Lee was all about crafting a compelling story.“In one essay, Lee put in bold, capital letters this: ‘I BELIEVE IN TELLING YOUR STORY TO THE PUBLIC,’” Scott M. Cutlip writes in his book “The Unseen Power: Public Relations.” “The greatest service public relations could perform was to do for business what Billy Sunday has done for religion — publicize its policies in the language of the man who rides the trolley car and goes to ball games, who chews gum and spits tobacco juice.”
That guy is still around. I’ve seen him on the No. 4 train to Yankee Stadium. So, too, is the woman who taps her Uber app and goes to the health club, who eats kale and recharges with 7-day detoxes. And there are increasingly more algorithmic ways of targeting both of them. But the story and the language — the creative — must be vastly different. KnowwhatImsayin? You feel me?
“There’s a huge bias in the industry of right person, right time,” says Ben Maitland, who is executive vice president of sales and marketing for Multiview, the B2B digital marketing company that produces content for scores of associations, among other services. “In fact, [there’s] such a bias that the industry is trying to automate the element of creative. How could you iterate creativity?” he asks.
It’s not that programmatic creative doesn’t have a place, Maitland says — offering the dynamic creative generated around your shopping cart when you’re on BestBuy.com as an example — “but it really can’t replace the human function.”
And that’s why the art directors at Multiview are “right out of 1975,” Maitland maintains, talking to the clients, coming up with concepts and making pitches, whether it’s a banner ad or native video.
“Programmatic is just a different medium for the distribution of content -- and if the content is weak it is going to have the same effect it has in any other medium,” he says. Which is to say little effect. “Content is king, and that will not change regardless of the medium.”

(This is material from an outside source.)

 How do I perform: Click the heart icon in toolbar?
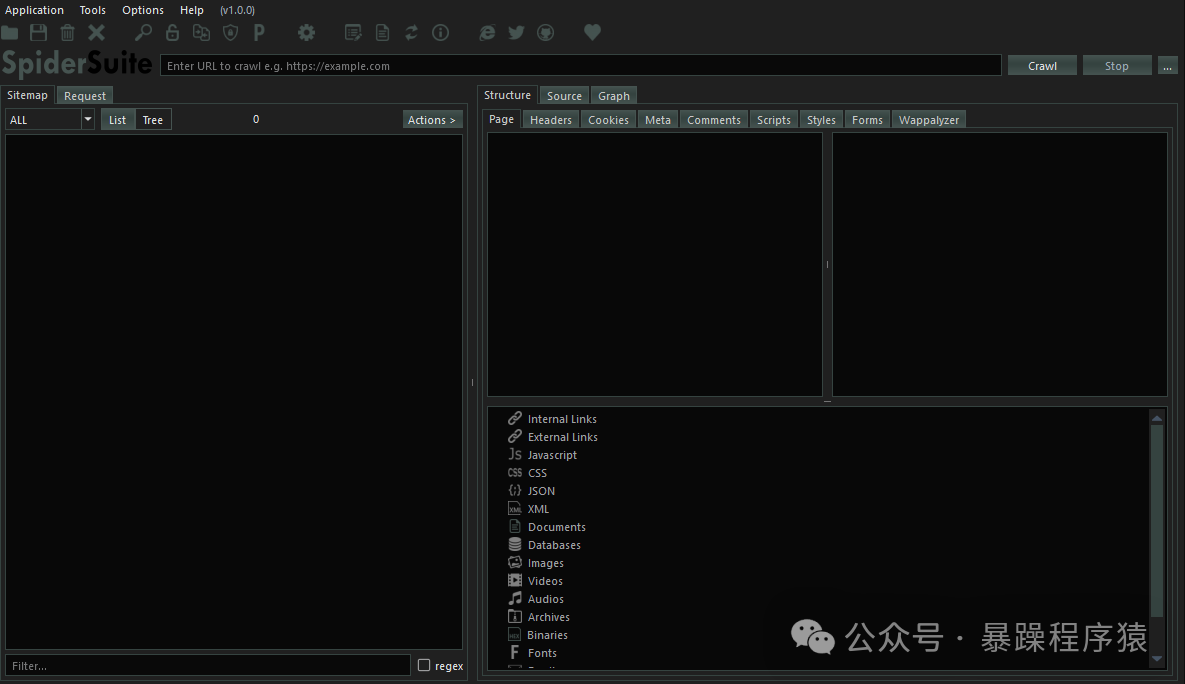[x=592, y=33]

But well-executed creative without targeted distribution is like the “tree falling in the forest,” as Bell pointed out and Lee well knew. Newspaper photographs influenced the masses in the day of Lee and Rockefeller. Today’s content is competing against so many other choices in so many other media for increasingly narrower niches.
“Freedom of the press is guaranteed only to those who own one,” A.J. Liebling famously said in 1960. Today, freedom of the press is guaranteed anyone who downloads the right apps. But to engage viewers, you’ve got to tell a relevant story well.